----- RECORDED DATA -----
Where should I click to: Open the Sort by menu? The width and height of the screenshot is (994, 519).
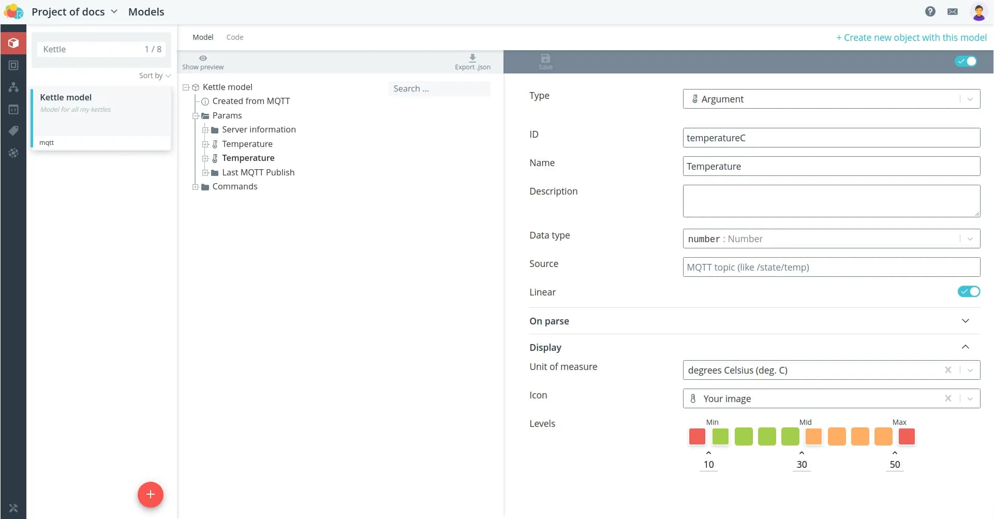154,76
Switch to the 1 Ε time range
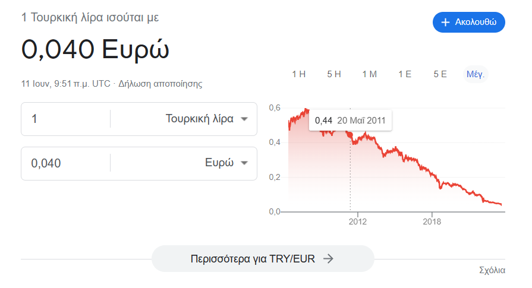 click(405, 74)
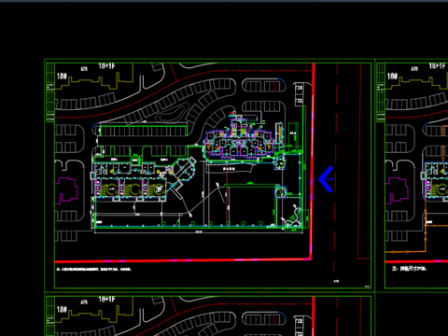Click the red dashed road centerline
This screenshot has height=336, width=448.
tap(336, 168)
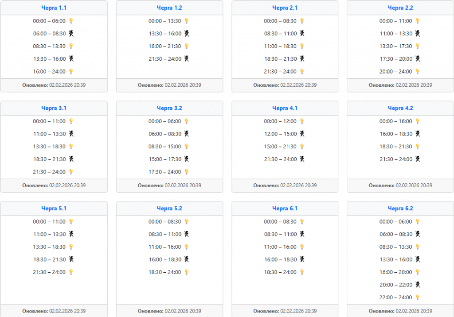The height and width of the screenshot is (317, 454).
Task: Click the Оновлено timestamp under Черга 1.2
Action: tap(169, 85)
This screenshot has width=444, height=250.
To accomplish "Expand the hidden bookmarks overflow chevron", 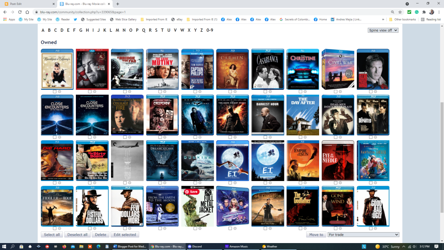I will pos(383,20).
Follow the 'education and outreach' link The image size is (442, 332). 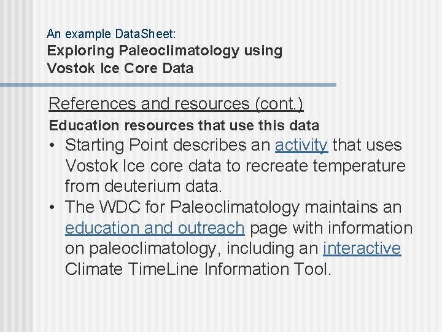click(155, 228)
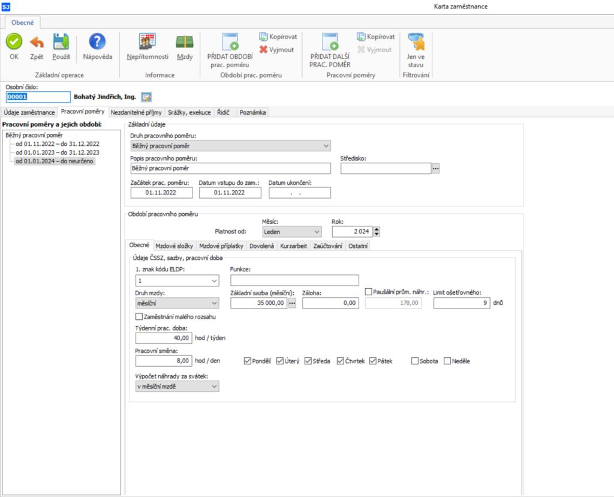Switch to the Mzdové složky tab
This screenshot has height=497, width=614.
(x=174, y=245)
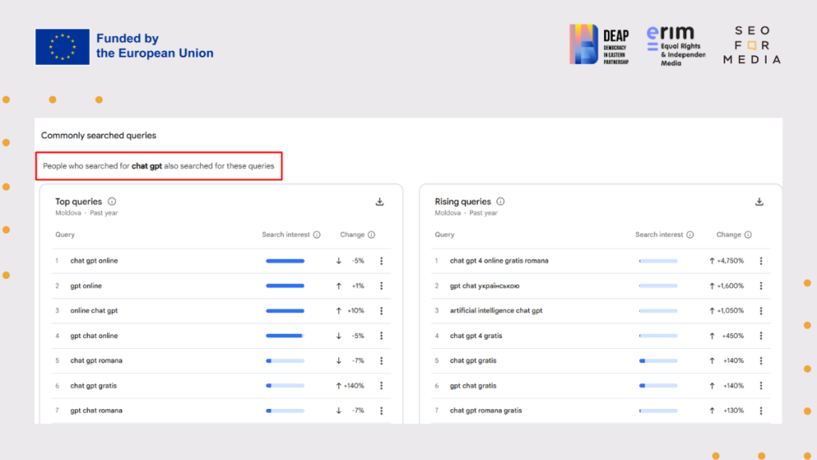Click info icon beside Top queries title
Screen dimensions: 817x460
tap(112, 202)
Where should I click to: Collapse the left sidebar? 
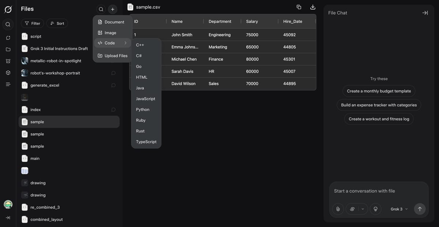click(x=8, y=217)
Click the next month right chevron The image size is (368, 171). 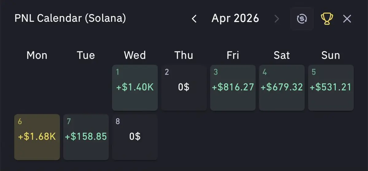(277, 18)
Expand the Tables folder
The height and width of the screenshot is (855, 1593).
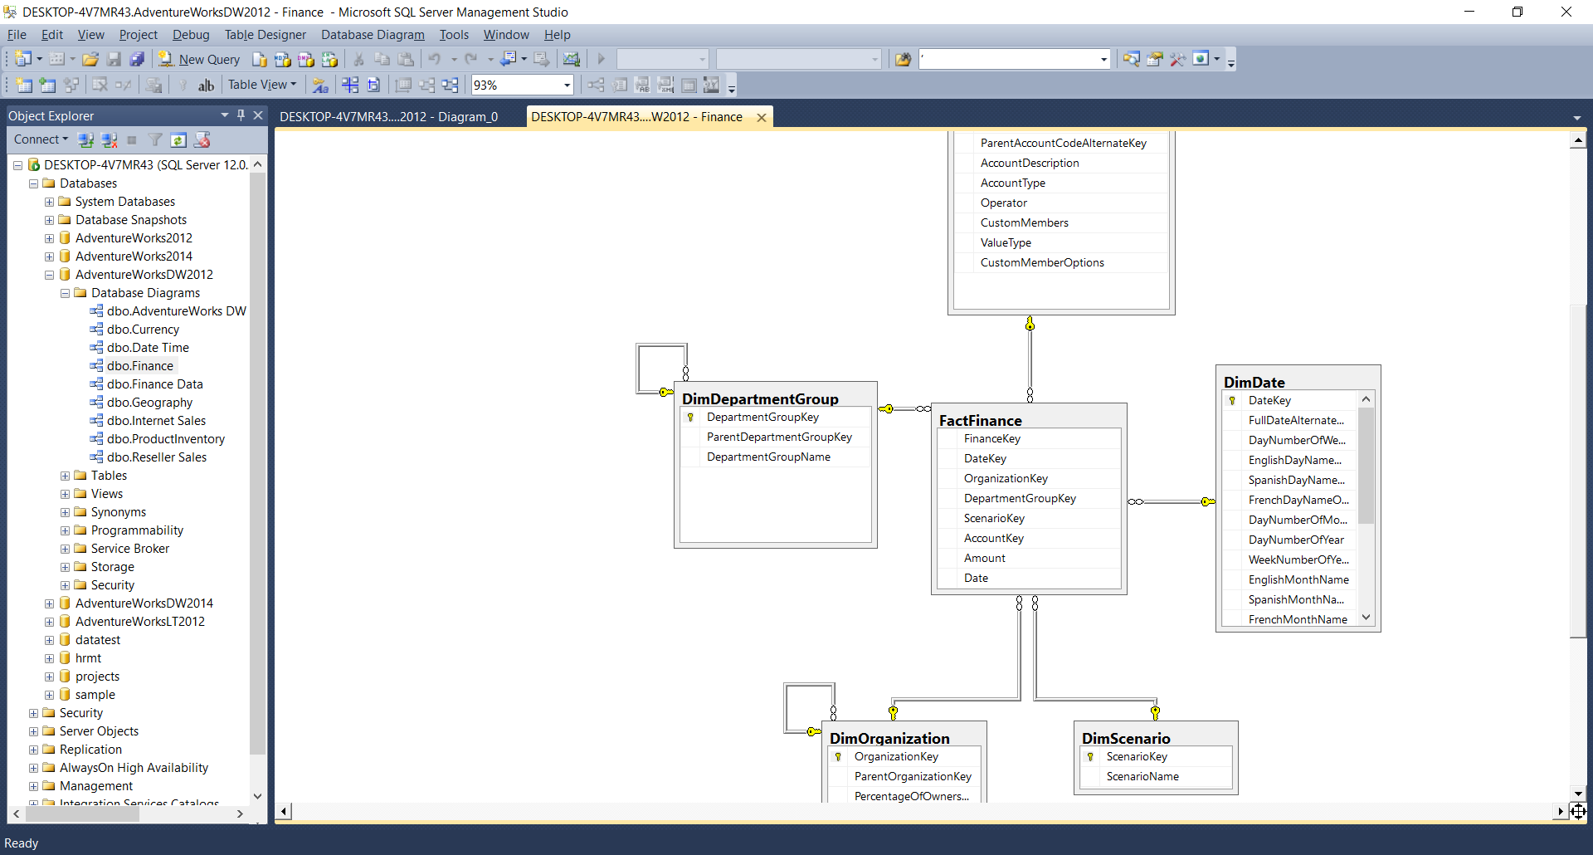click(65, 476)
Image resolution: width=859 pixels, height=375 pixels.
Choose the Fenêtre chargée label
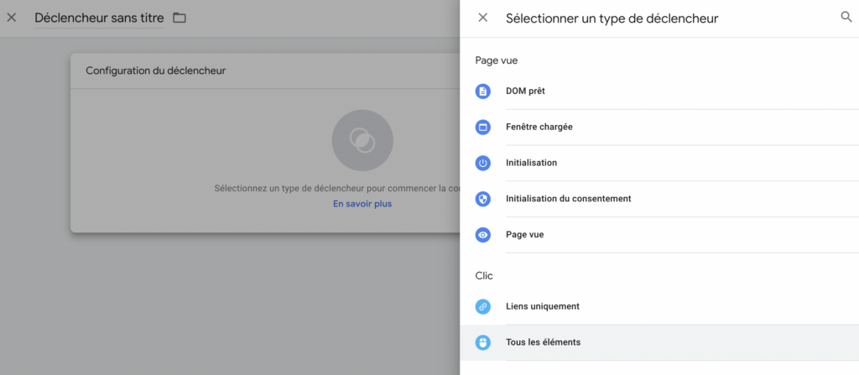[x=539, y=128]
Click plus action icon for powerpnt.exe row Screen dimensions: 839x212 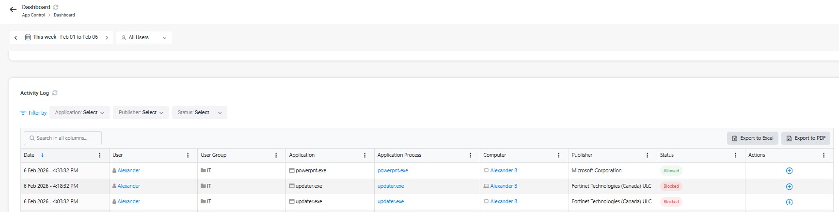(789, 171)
-----
◆ **PROBLEM TO SOLVE**: Above are the records; return the lines in them from the one with "Switch to the 1 Ε time range" to the one with "This screenshot has width=444, height=250.", inclusive, exactly and without images.

◆ **OUTPUT OF THE EXERCISE**:
Switch to the 1 Ε time range
 click(405, 74)
Click the red dashed road centerline
This screenshot has height=336, width=448.
tap(336, 168)
The height and width of the screenshot is (317, 454).
Task: Click the Оновлено timestamp under Черга 1.2
Action: tap(169, 85)
This screenshot has width=444, height=250.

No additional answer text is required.